The 28-year-old famously sparked outrage in 2017 when she shared a message online saying, “Lest. We. Forget. (Manus, Nauru, Syria, Palestine…)”, appearing to turn April 25 into political fodder for her views on Australia’s treatment of refugees.
She later apologised and even left the country following backlash over that, plus other controversial social media posts, public statements and damning speeches she’s made in the past.
But now she’s once again addressed Anzac Day online, and began a lengthy rant by telling her Twitter followers that she’d been tagged in a series of posts about journalists experiencing worse online abuse than “ever before”.
“‘Huh’, is my response, mostly cos I’m still waking up. I check the date – it’s almost ANZAC Day,” she then wrote, adding: “I am not quite sure of the appropriate way to process these bits of information.”
She went on to claim that while online abuse can be bad for anyone, it’s much worse for anyone who is “black, indigenous, person of colour”.
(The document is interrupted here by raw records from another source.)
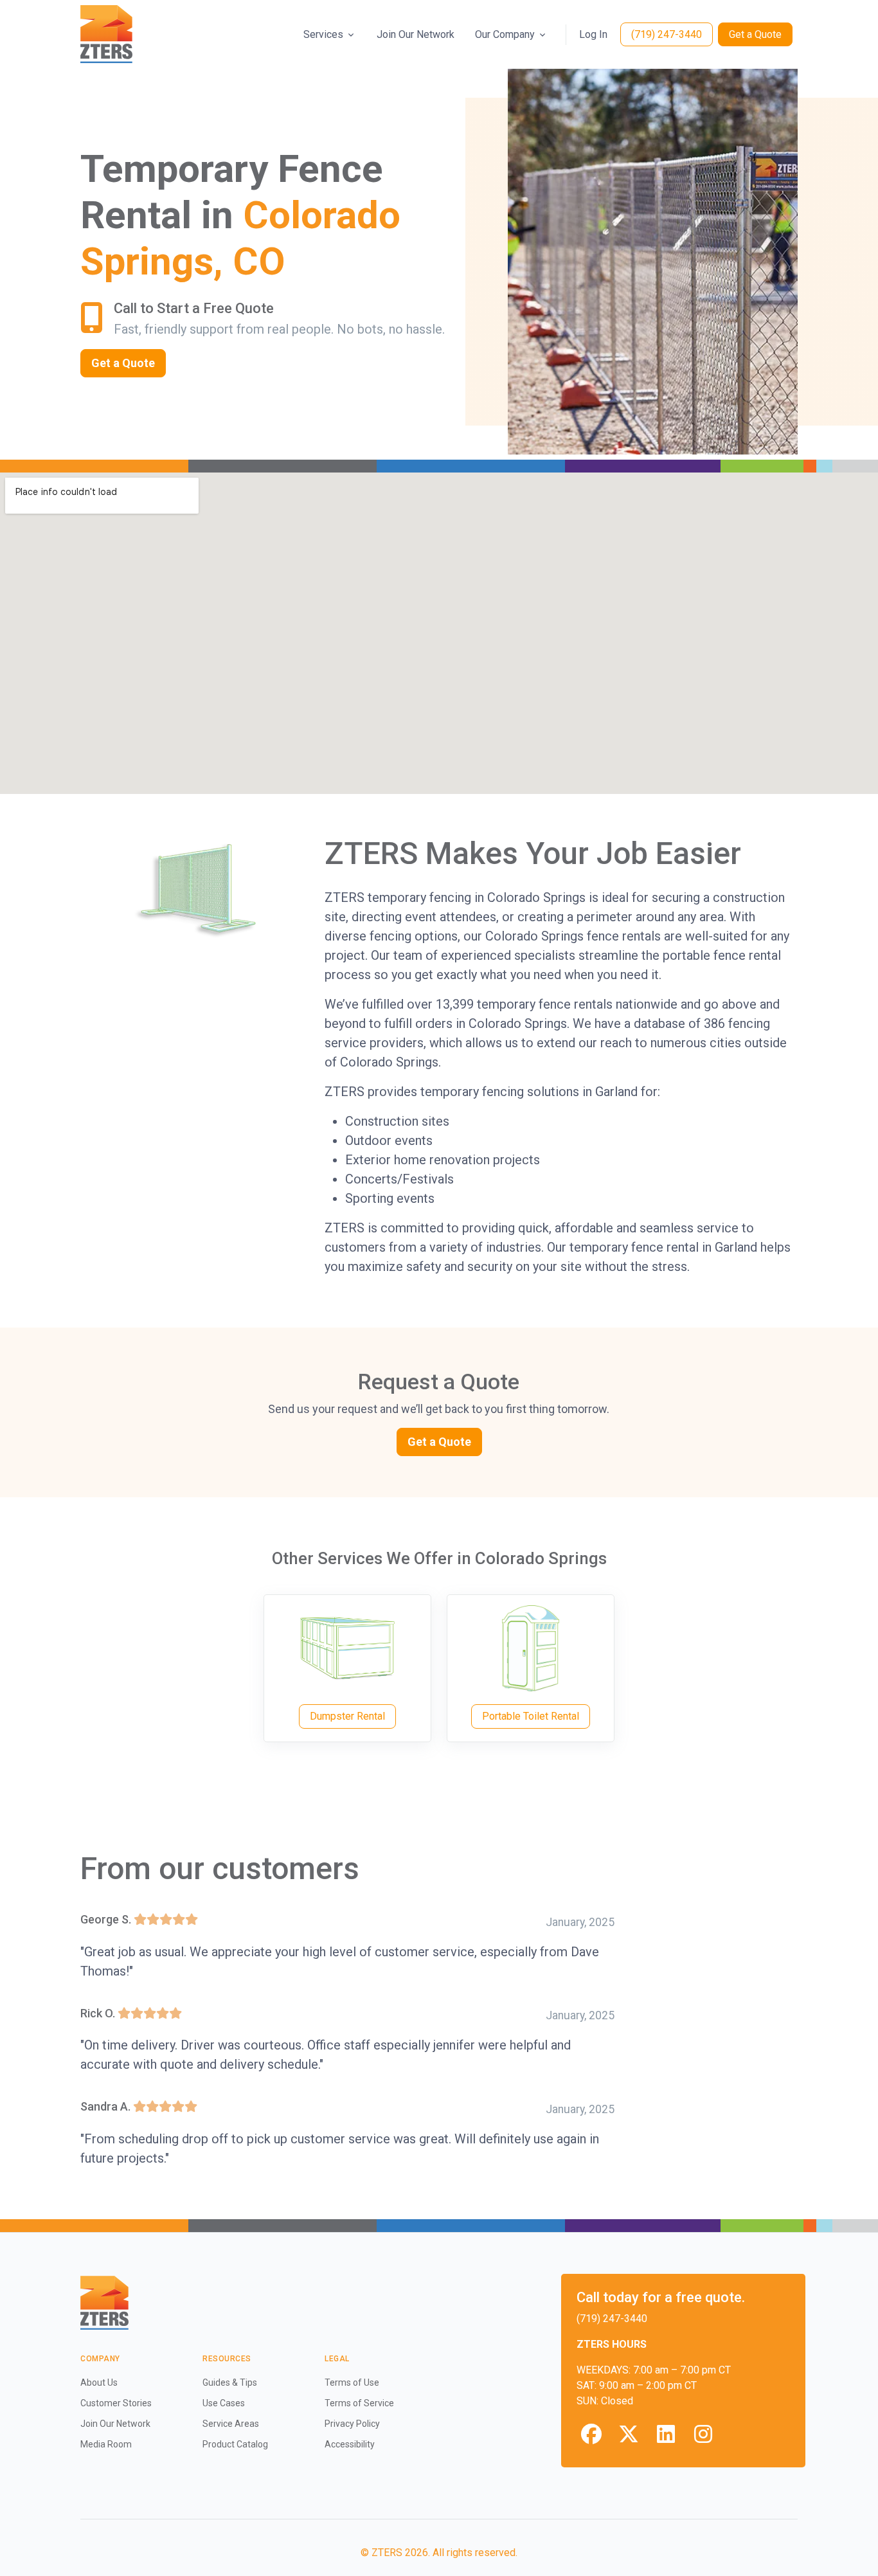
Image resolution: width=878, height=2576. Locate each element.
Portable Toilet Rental (530, 1716)
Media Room (106, 2444)
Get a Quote (755, 34)
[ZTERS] (106, 34)
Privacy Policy (352, 2423)
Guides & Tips (229, 2382)
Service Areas (230, 2423)
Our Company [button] (505, 34)
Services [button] (323, 34)
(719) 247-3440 (666, 34)
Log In (593, 34)
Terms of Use (352, 2382)
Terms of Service (359, 2403)
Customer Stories (116, 2403)
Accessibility (350, 2444)
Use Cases (223, 2403)
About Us (99, 2382)
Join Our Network (415, 34)
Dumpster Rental (347, 1716)
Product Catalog (235, 2444)
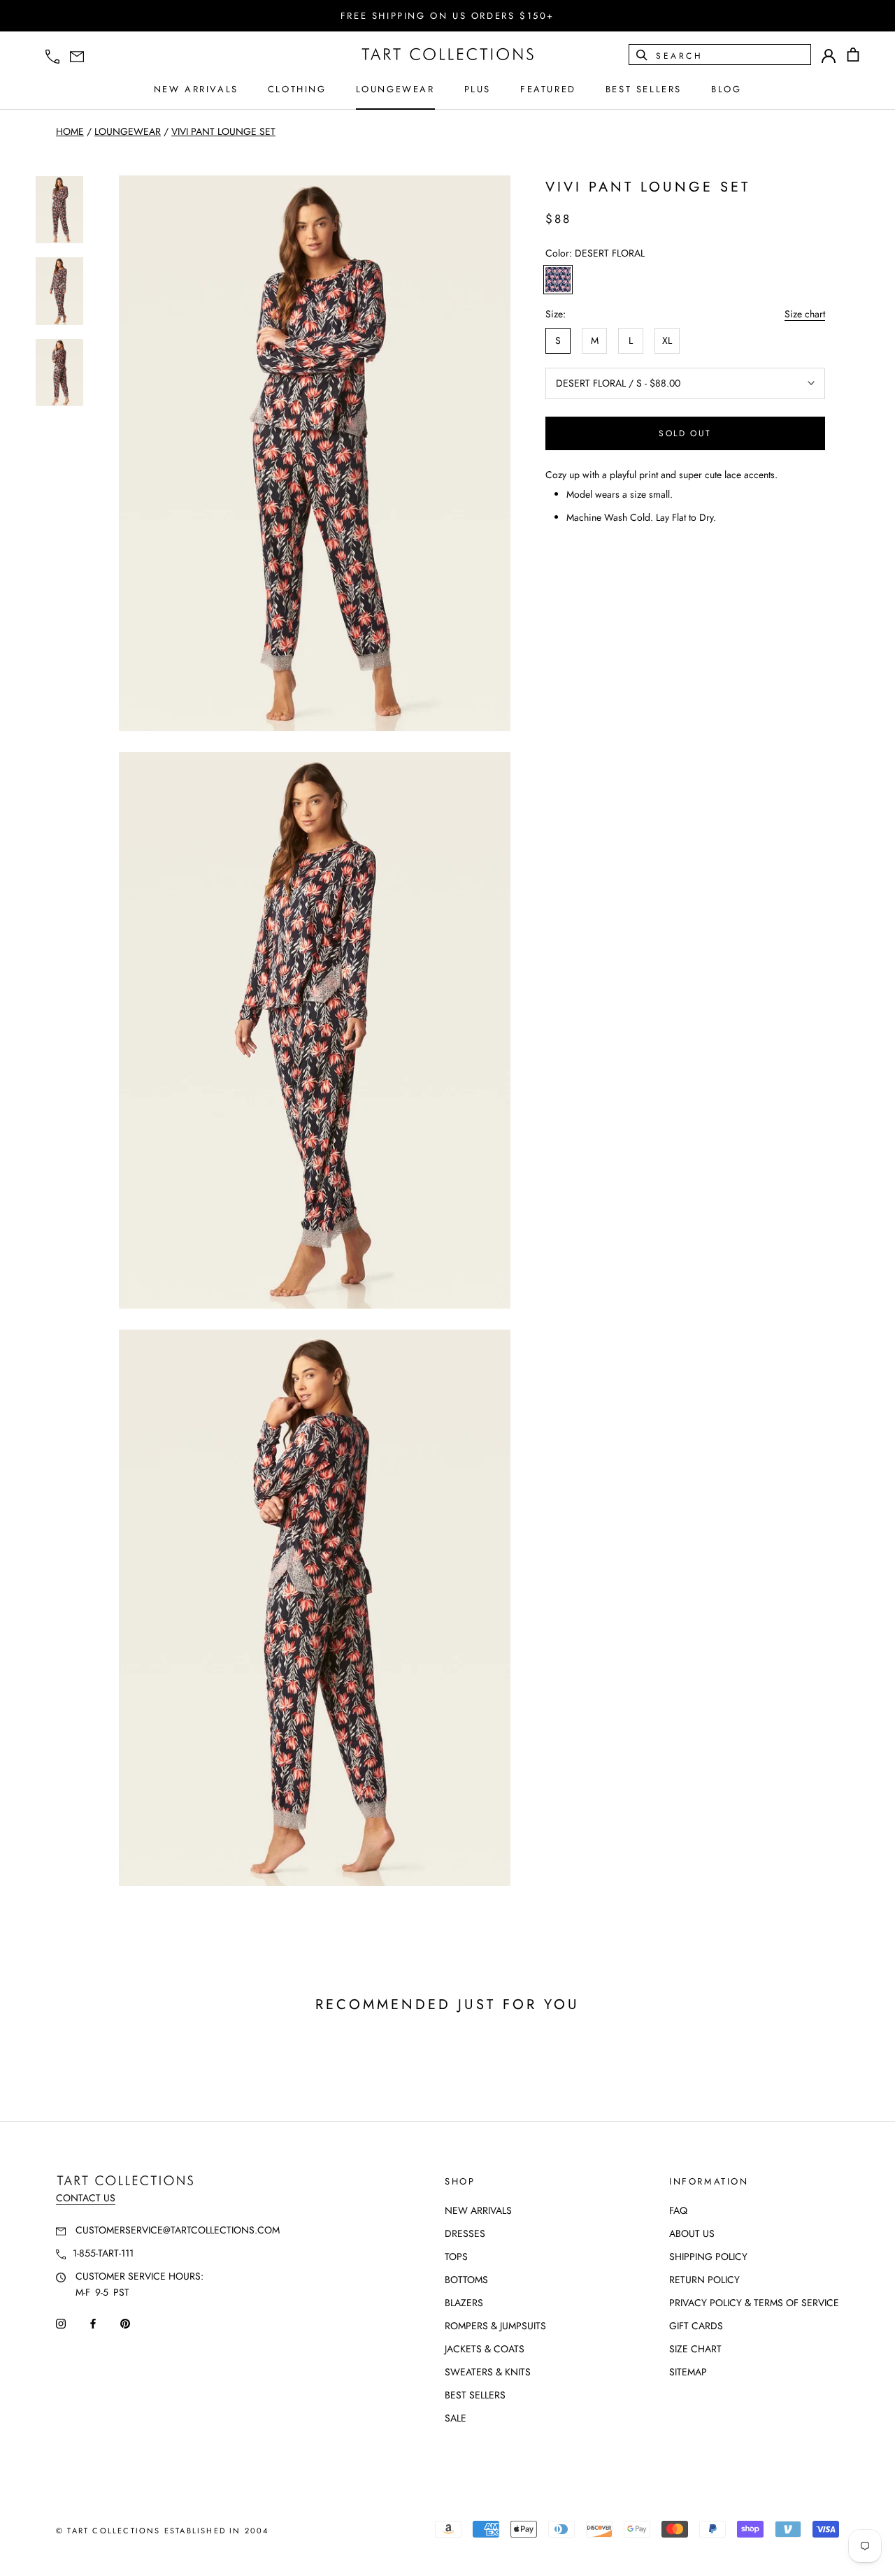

“Yes, online abuse on Twitter is a sh*tshow,” she wrote. “But if you’re a white middle class man, you’re probably getting the easier end of it.
“If you’re a BIPOC (black, indigenous, person of colour) in Australia, you’ve been accustomed to it.”
If you’re white in Australia, you’ve had a (relatively) comfortable time in the public eye. That’s not to say it’s been objectively fine, but in comparison to your BIPOC (and Muslim) colleagues, it’s a walk in the park.
So how to square these experiences?
— Yassmin Abdel-Magied (@yassmin_a) April 24, 2019
She went on: “If you’re white in Australia, you’ve had a (relatively) comfortable time in the public eye. That’s not to say it’s been objectively fine, but in comparison to your BIPOC (and Muslim) colleagues, it’s a walk in the park.”
Abdel-Magied then offered her followers advice on how to deal with hurtful online abuse – which gained her praise from many followers – and finally concluded: “I used to really like Anzac Day, you know? I’d go to a march, think about the banality of evil, smile and nod at veterans, have a cry.
“Now, I don’t really know what to do. Well, I guess I’ll still have a cry, hay? [sic]”
The activist, who has previously described herself as Australia’s “most publicly hated Muslim”, has been slammed by Aussies in the past for statements where she called the country her “abusive husband”, as well as comments on Anzac Day.
The former ABC presenter caused waves in Australia with the message and her words were interpreted by many as a dig at Australia’s veterans and disrespectful to the sacrifices our diggers made in Gallipoli.
As a result, her ABC show Australia Wide was cancelled and Abdel-Magied vowed to move abroad to escape the hate she received for her comments.